Asian filmmakers look to Europe – and then the world
Thursday 28 April 2011
While Europe's major film festivals have long championed the cause of Asian cinema, more and more of the region's smaller festivals are now being used by Asian filmmakers as a way to attract international attention for their productions.
A case in point is the Far East Film Festival, which kicks off Friday in the northern Italian city of Udine.
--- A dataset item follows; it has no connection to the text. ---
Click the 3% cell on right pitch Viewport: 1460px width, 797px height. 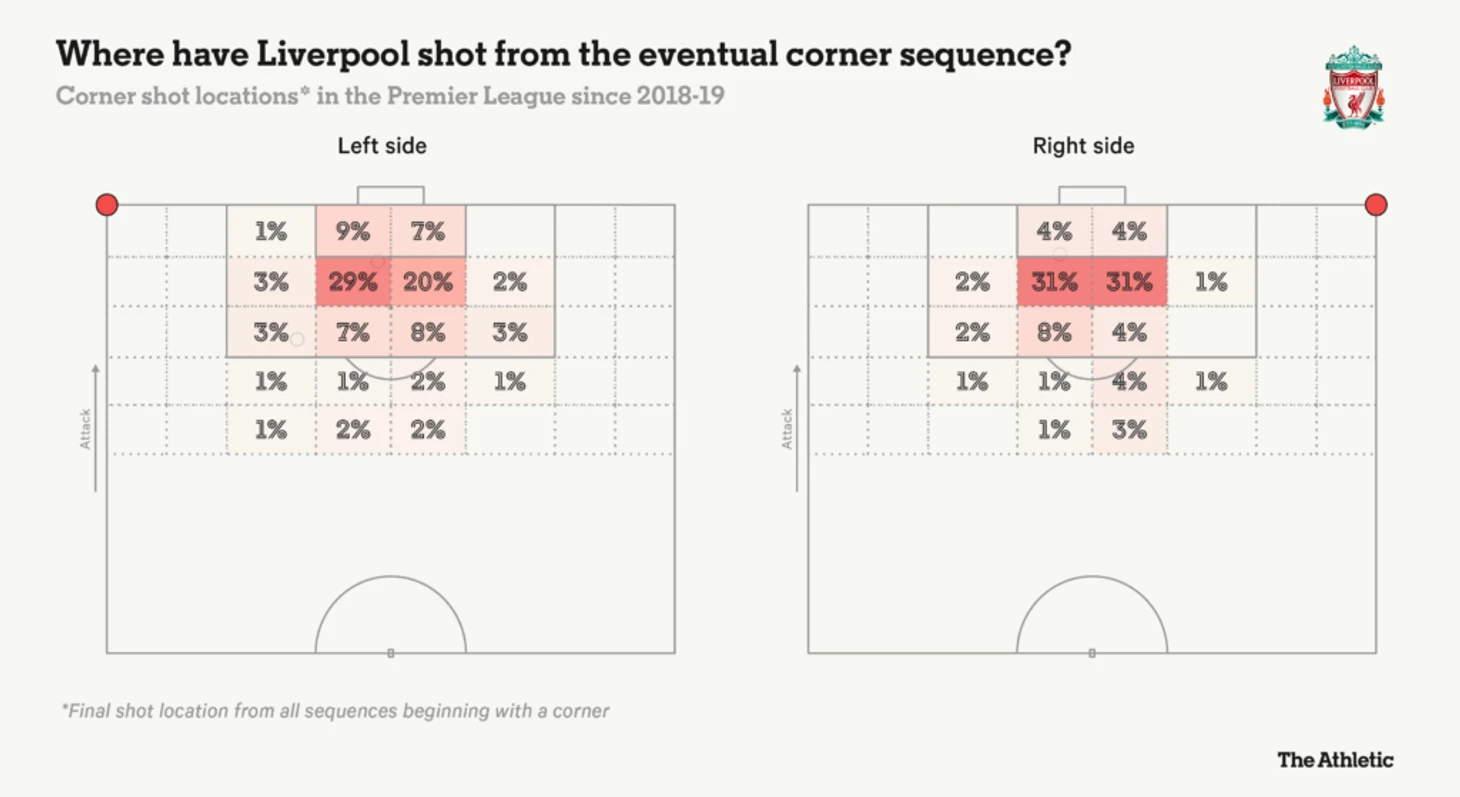pos(1129,430)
For the past 13 years, the festival has introduced to its audience - and to European distributors at the same time - a selection of Asia's best commercial productions, as well as a series of retrospectives charting the history of cinema in the East.
For a procession of Asian talent - from Hong Kong's Johnnie To ( Election) to Japan's Oscar-winner Yojiro Takita ( Departures) - the festival has served as a way in to the European market and from there the rest of the world.
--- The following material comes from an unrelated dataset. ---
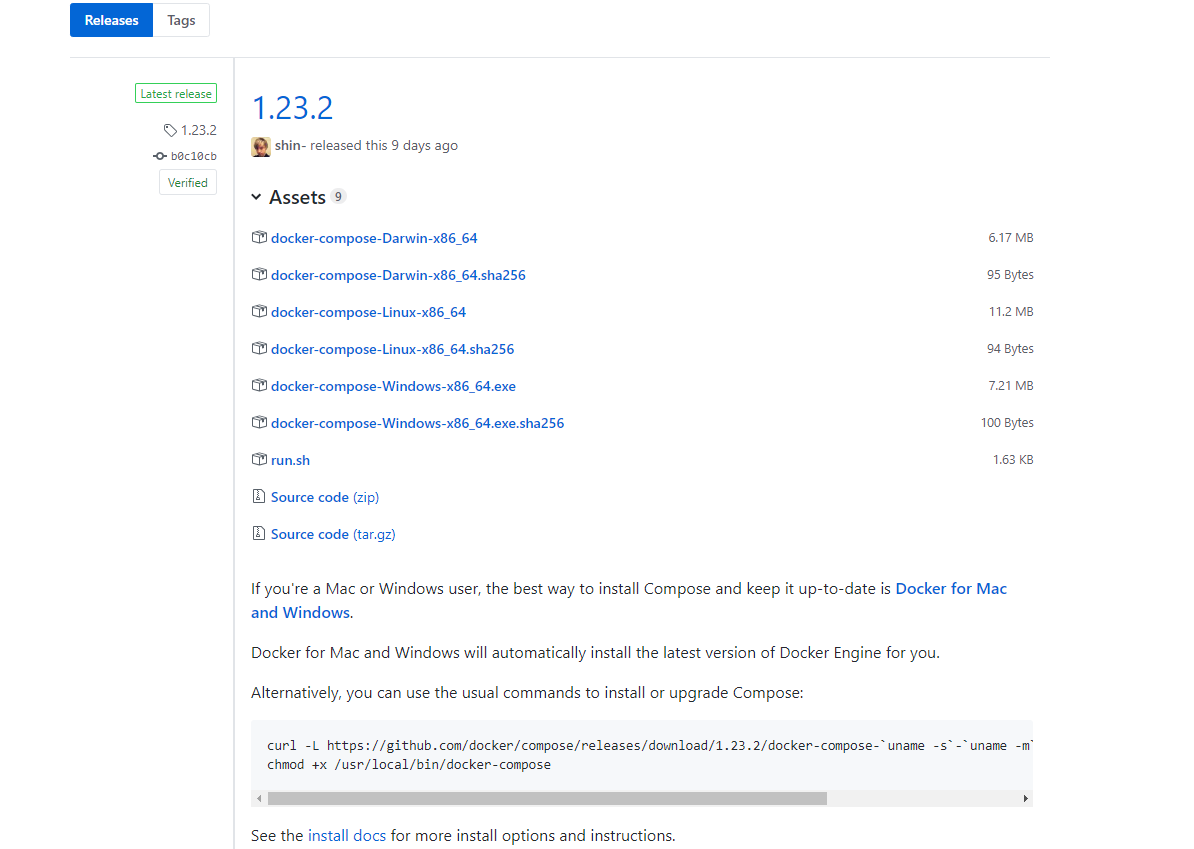This screenshot has height=849, width=1194.
Task: Open the Verified badge details
Action: pos(188,182)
"We thought that Udine was a great chance to show our film to a western audience who might otherwise not get the chance to see it," says Hong Kong director Clement Cheng, whose martial arts comedy Gallants had its international premiere in Udine last year - and then went on to win Best Film at the Hong Kong Film Awards on April 17.
"Also, although we all live in the same region, Asian filmmakers never really get a chance to get together and talk about what we are doing, what is going on in Asian cinema, and smaller festivals like Udine give us the chance to do just that. We took a chance in screening Gallants there and it really worked for us."
Cheng - who co-directed Gallants with Derek Kwok - so impressed organizers of the festival in Udine that he was asked to shoot the trailer for this year's festival.
And while Udine is seen in the industry as a festival which broke new ground by concentrating on commercial Asian cinema, other smaller festivals such as the Terracotta Far East Film Festival in London have taken note of its success and have tapped in to the Asian market.
"The attention we have received since screening there last year has been fantastic," says Cheng. "For Asian directors these smaller festivals are really helping our films find a whole new international audience."